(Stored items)
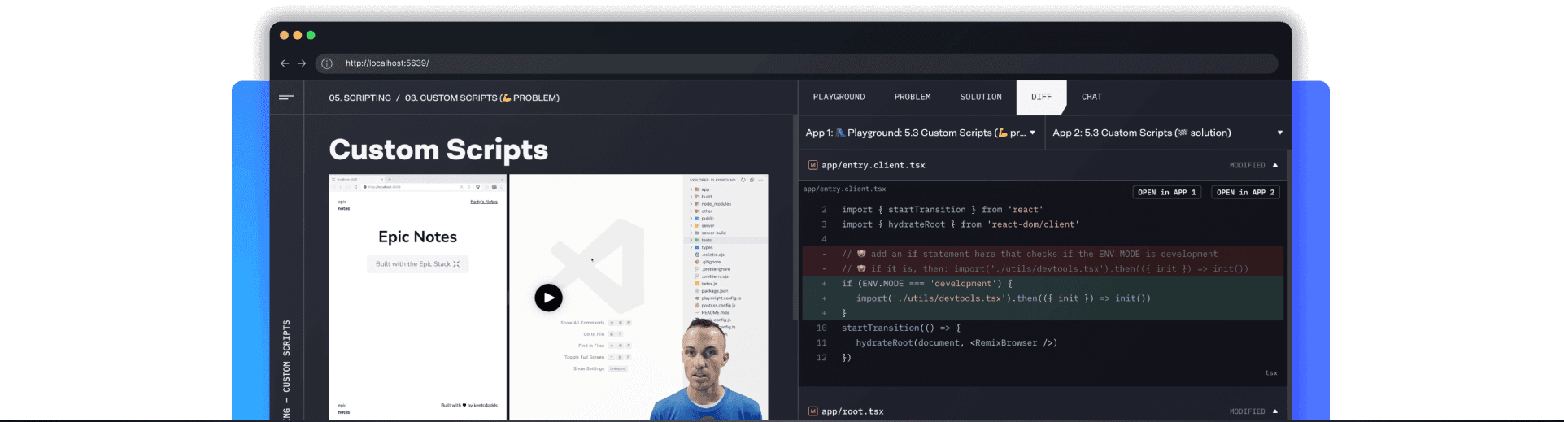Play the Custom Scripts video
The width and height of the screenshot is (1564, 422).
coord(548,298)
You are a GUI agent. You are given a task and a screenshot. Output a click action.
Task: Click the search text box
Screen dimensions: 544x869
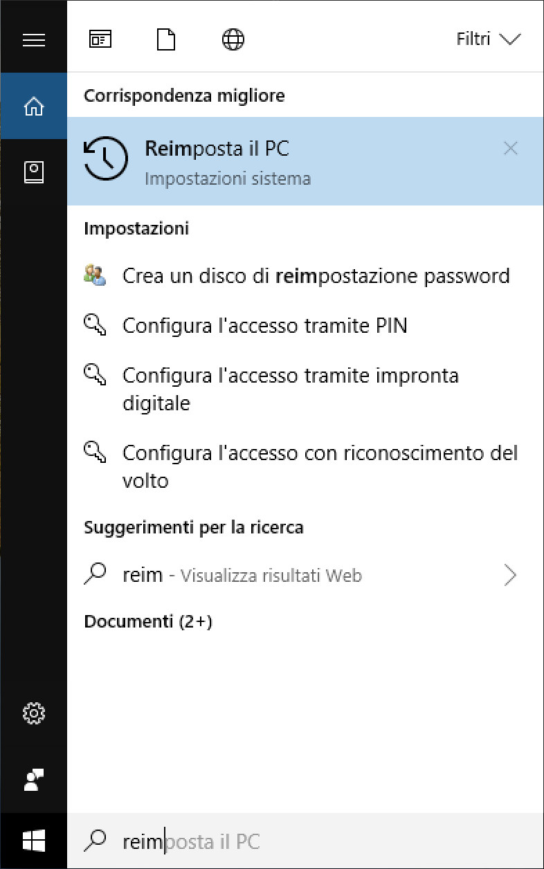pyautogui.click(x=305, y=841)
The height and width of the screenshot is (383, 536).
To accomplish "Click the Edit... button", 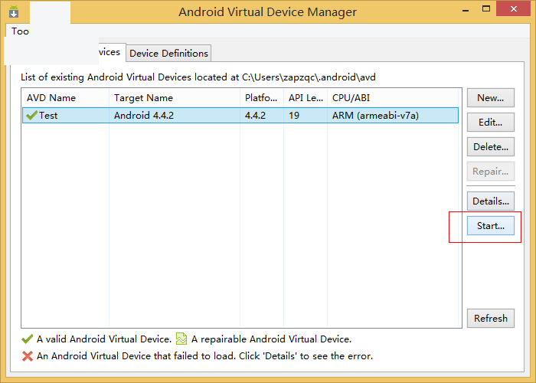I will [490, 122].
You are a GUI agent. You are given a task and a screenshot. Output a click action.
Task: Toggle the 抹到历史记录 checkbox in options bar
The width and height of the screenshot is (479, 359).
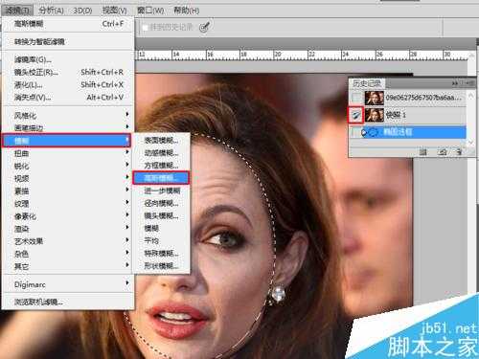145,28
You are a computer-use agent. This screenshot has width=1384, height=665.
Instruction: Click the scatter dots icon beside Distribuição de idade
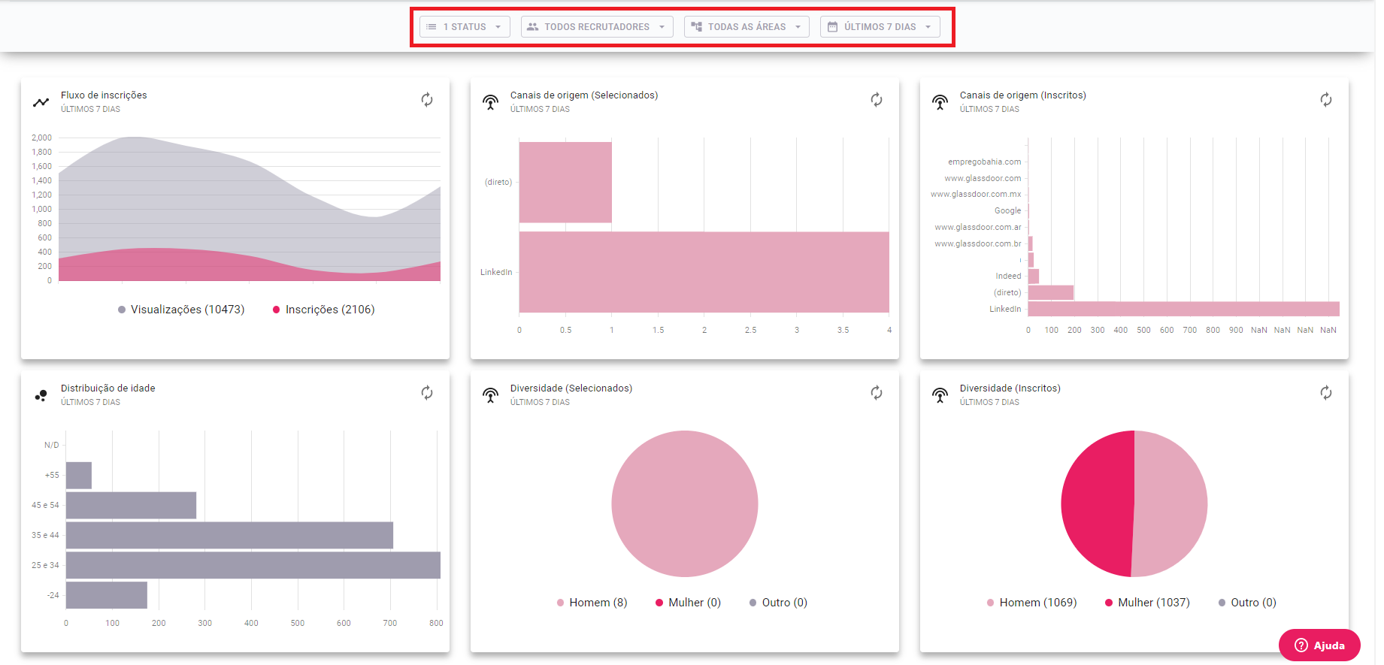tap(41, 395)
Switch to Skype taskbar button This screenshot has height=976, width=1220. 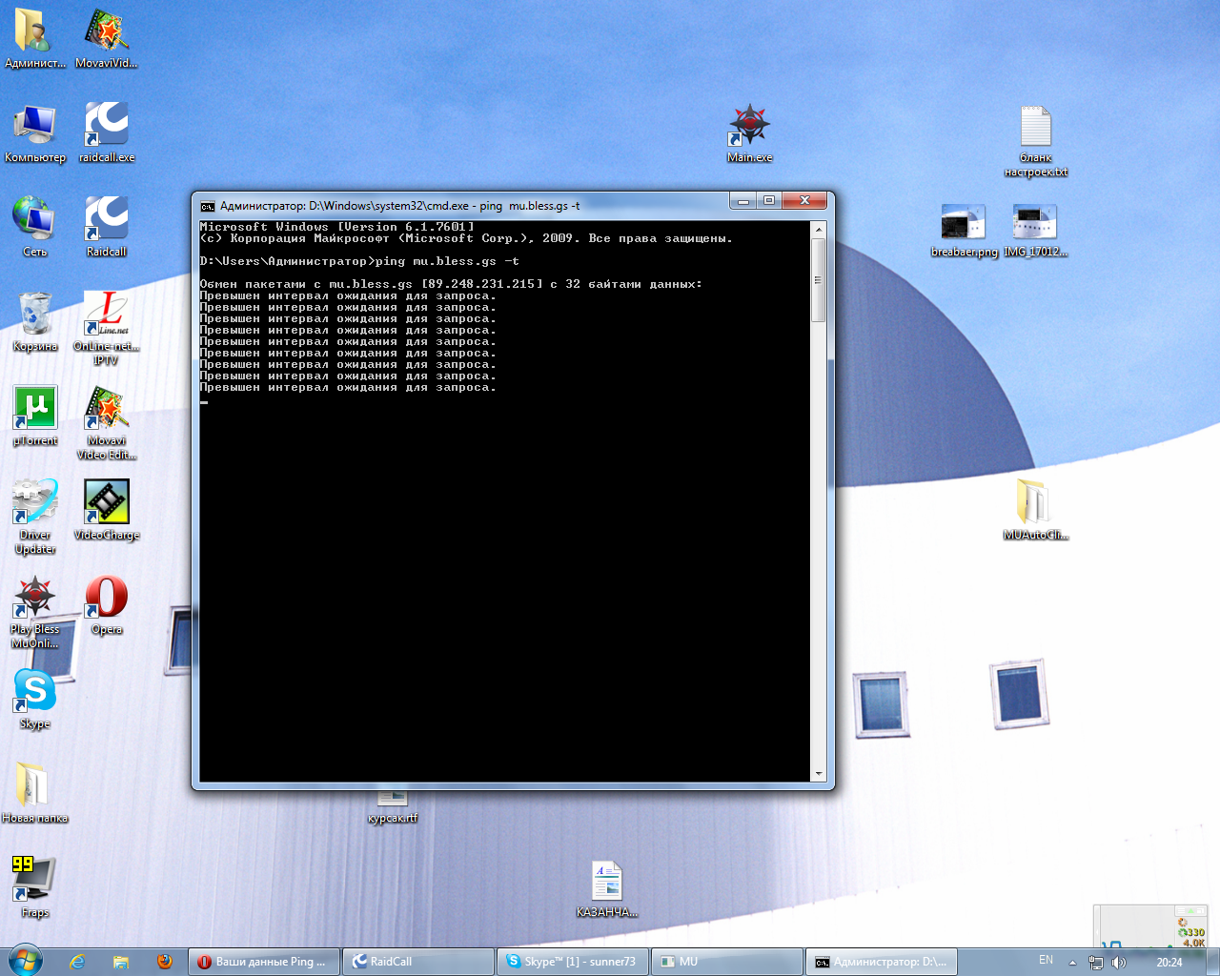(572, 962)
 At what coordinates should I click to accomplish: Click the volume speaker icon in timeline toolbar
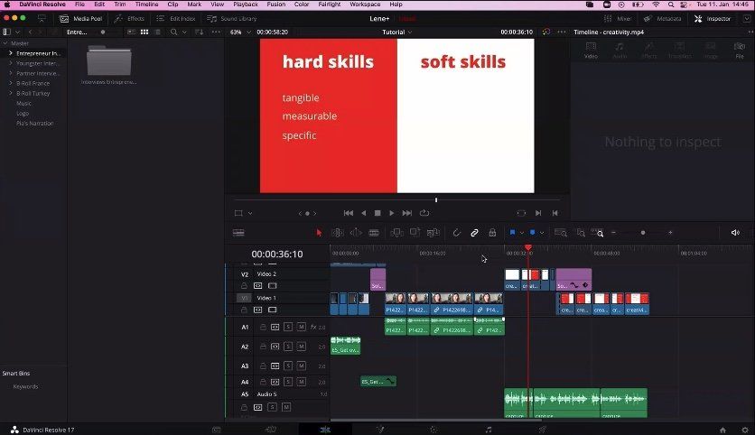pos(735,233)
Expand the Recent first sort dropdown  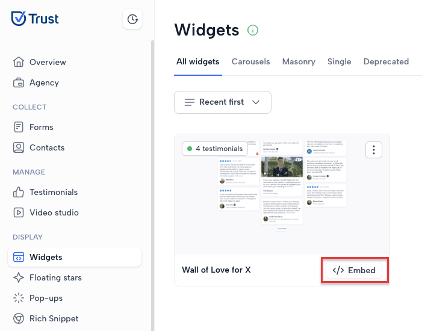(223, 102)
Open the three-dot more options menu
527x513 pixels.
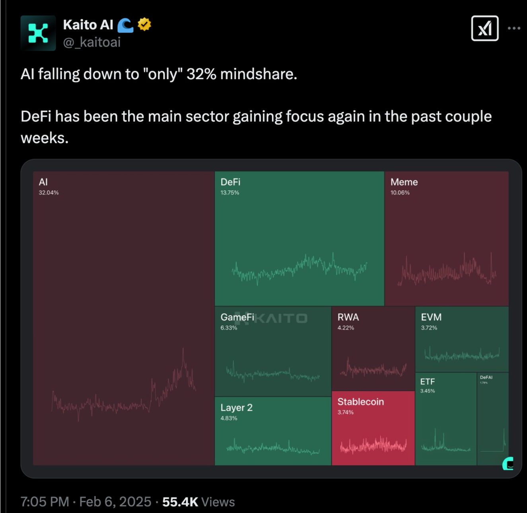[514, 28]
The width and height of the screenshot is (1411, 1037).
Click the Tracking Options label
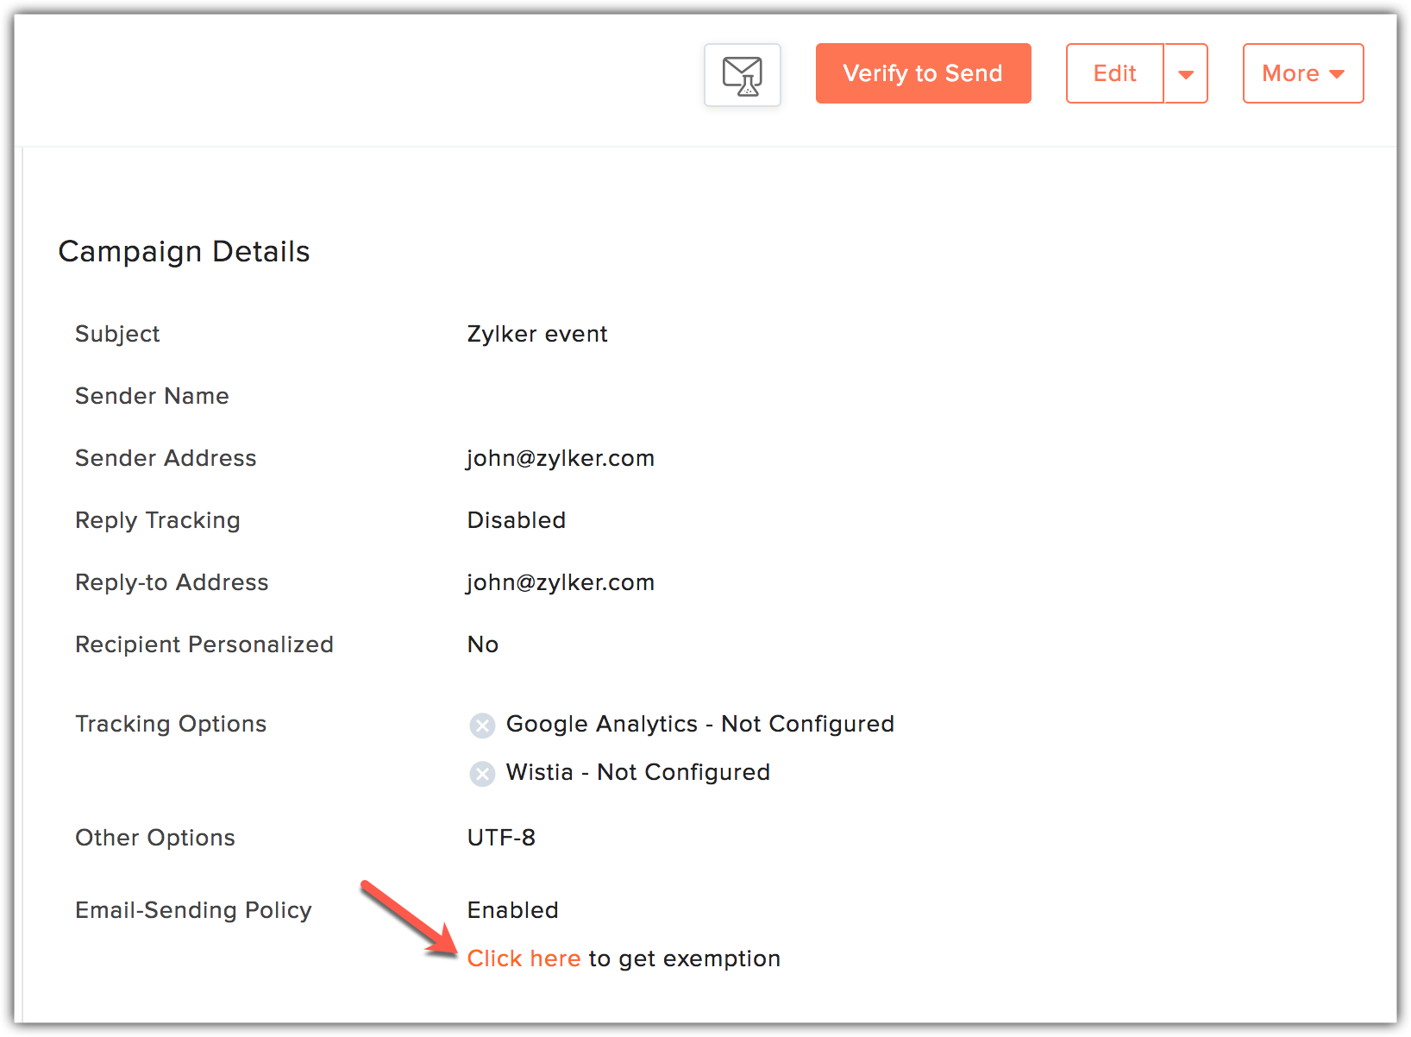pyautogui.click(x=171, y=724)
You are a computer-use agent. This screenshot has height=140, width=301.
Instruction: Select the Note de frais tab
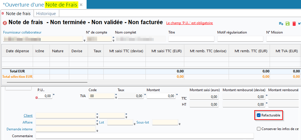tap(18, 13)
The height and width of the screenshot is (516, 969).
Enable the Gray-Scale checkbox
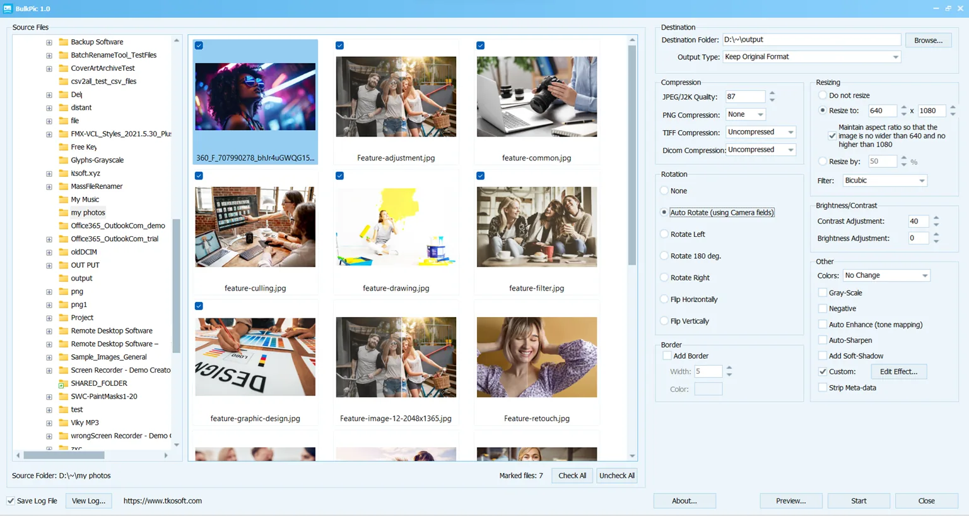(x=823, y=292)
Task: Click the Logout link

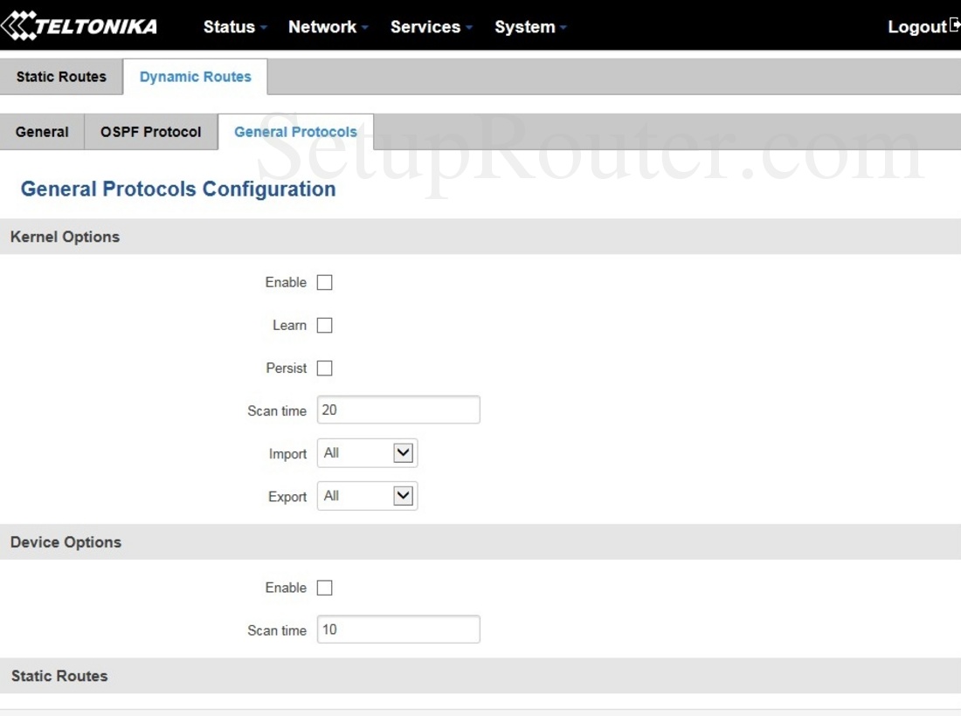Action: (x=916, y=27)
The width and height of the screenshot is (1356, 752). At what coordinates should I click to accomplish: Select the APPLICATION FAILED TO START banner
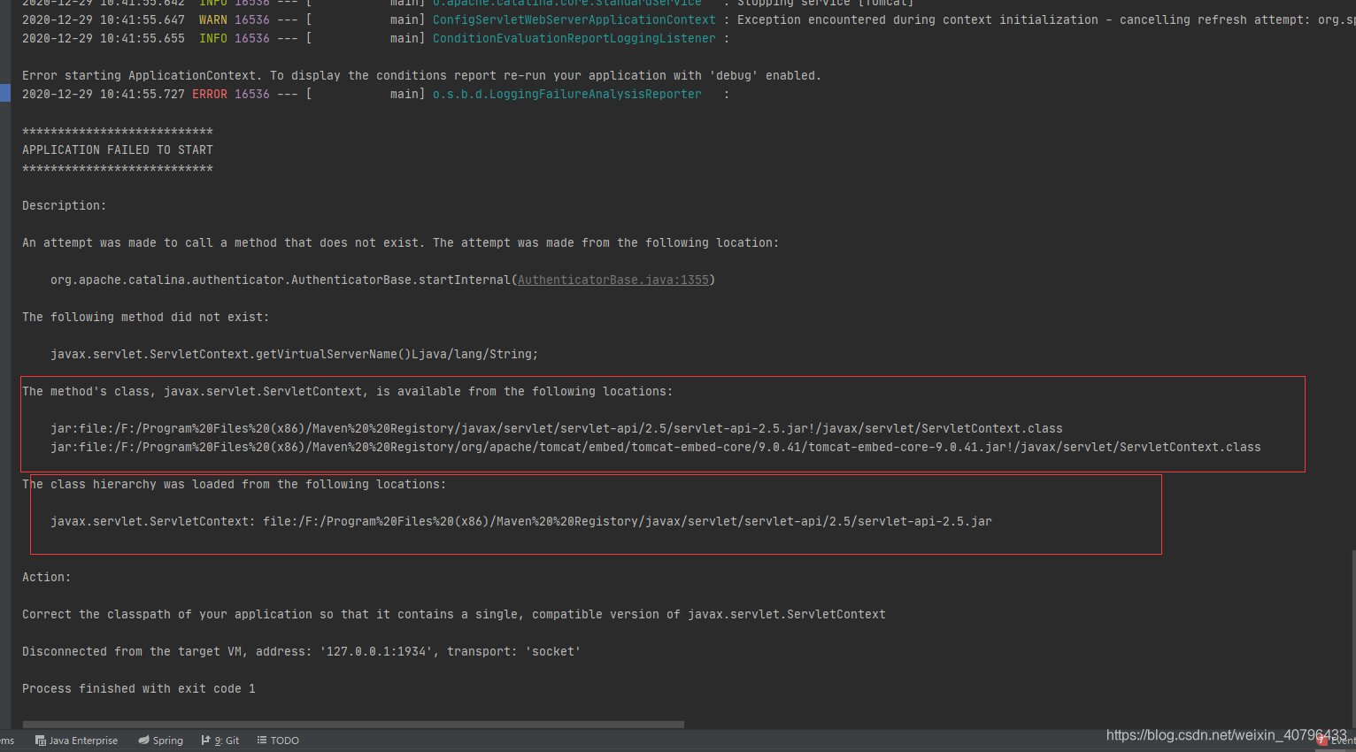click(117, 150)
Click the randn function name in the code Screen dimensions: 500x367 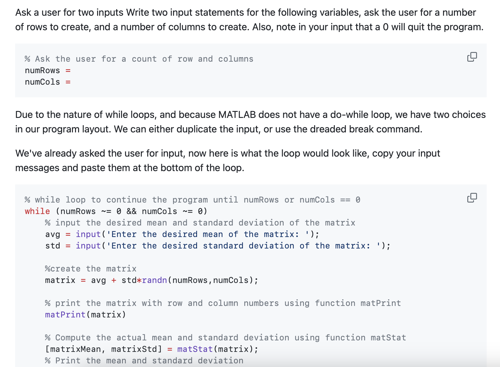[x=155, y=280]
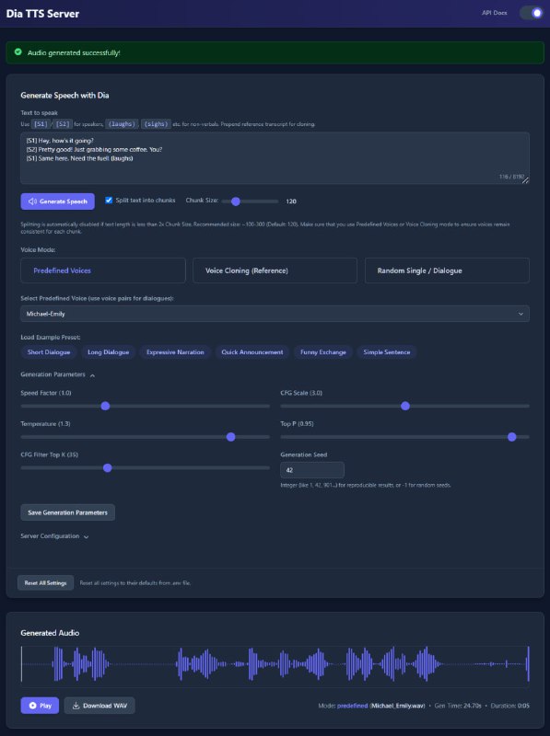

* [Task prompt]
Give the number of lines above that include "agent". Write nothing else.

* [Task response]
4